ALL: La La La...ahem....

I sing this song for those who were long
who lost their shirts or lost their skirts.

who got a call to sell it all
from a broker with a margin call.

but please but please, don't dispair
that all your cash went up in air.

for if you must go have a drink
so that your spirits will not sink.

and always remember, we did it our way.

B.



To: Investor2 who wrote (11959)12/20/1997 11:28:00 AM
From: Tommaso  Read Replies (2) | Respond to of 18056
 
Thanks very much for the link to the article of the yield spread.

It appears from the article and the table that the relationship does not become very significant (as a predictor or a recession) until the spread is at least a minus one percent. At this point the spread is still positive.

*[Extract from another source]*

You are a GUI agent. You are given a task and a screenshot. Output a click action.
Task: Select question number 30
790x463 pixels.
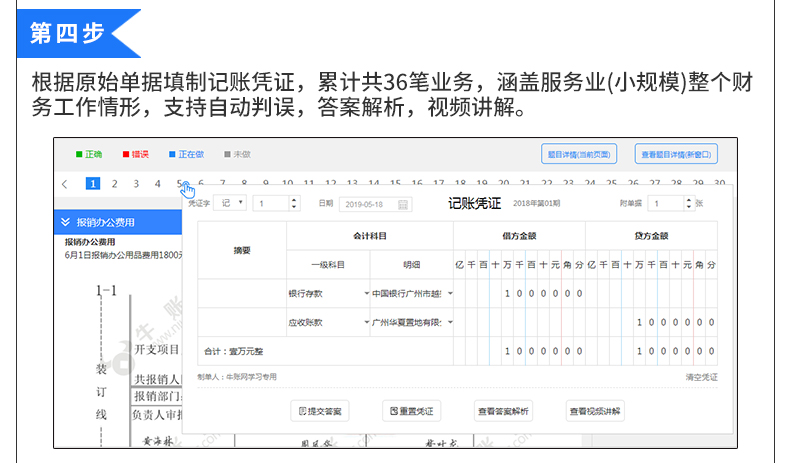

Would it be possible to become extremely speculaive and guess that, without action by the Fed to raise short-term rates, long-term rates could decline enough to predict (maybe cause) a recession? If the 10-year rate should decline another 1.5 percentage points, and the short term rate stay the same, you would have a spread that favored a recession.

You would also have a hell of a bull market in bonds.

I agree with you that it seems unlikely that the Fed would wish to deliberately cause a recession by raising short-term rates so as to create the negative yield spread.

But a panicky flight into the safety of longer treasuries could have the same effect.

Just some thoughts and guesses.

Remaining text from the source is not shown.